Question

An original sample of the radioisotope fluorine-21 had a mass of 80.0 milligrams. Only 20.0 milligrams of this original sample remain unchanged after 8.32 seconds. What is the half-life of fluorine-21?

(1) 1.04 s (3) 4.16 s
(2) 2.08 s (4) 8.32 s

Answer 1

4.16s

Step-by-step explanation:

N = 20*10⁻³g

N₀ = 80*10⁻³g

t = 8.32

N = N₀e⁻λt

In(N/N₀) = -λt

-λ = 1/t * In(N/N₀)

-λ = 1 / 8.32 * In (20*10⁻³ / 80*10⁻³)

-λ = 0.12 * In(0.25)

-λ = -0.167

λ = 0.167

t½ = 0.693 / λ

t½ = 0.693 / 0.167

t½ = 4.16s

Answer 2

Answer: The correct answer is Option 3.

Step-by-step explanation:

All the radioisotope decay processes follow first order kinetics.

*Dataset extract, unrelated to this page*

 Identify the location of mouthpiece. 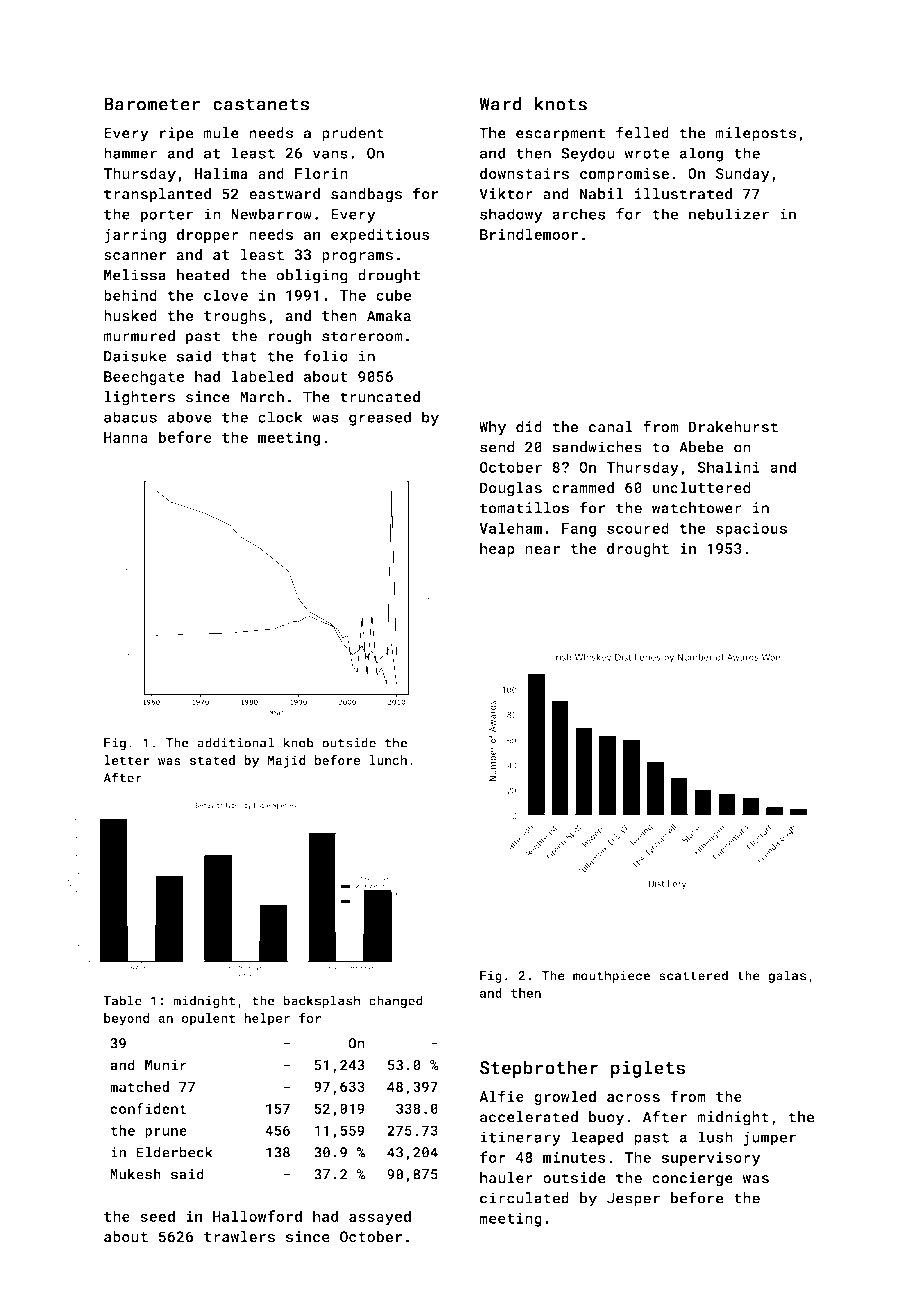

Rate law expression for first order kinetics is given by the equation:

`k=(2.303)/(t)\log(a)/(a-x)`

where,

k = rate constant = ?

t = time taken for decay process = 8.32 seconds

a = initial amount of the reactant = 80 mg

a - x = amount left after decay process = 20 mg

Putting values in above equation, we get:

`k=(2.303)/(8.32sec)\log(80g)/(20)\\\\k=0.166sec^(-1)`

The equation used to calculate half life for first order kinetics:

`t_(1/2)=(0.693)/(k)`

where,

`t_(1/2)` = half life of the reaction = ?

k =
`0.166sec^(-1)`

Putting values in above equation, we get:

`t_(1/2)=(0.693)/(0.166sec^(-1))=4.16sec`

Hence, the correct answer is Option 3.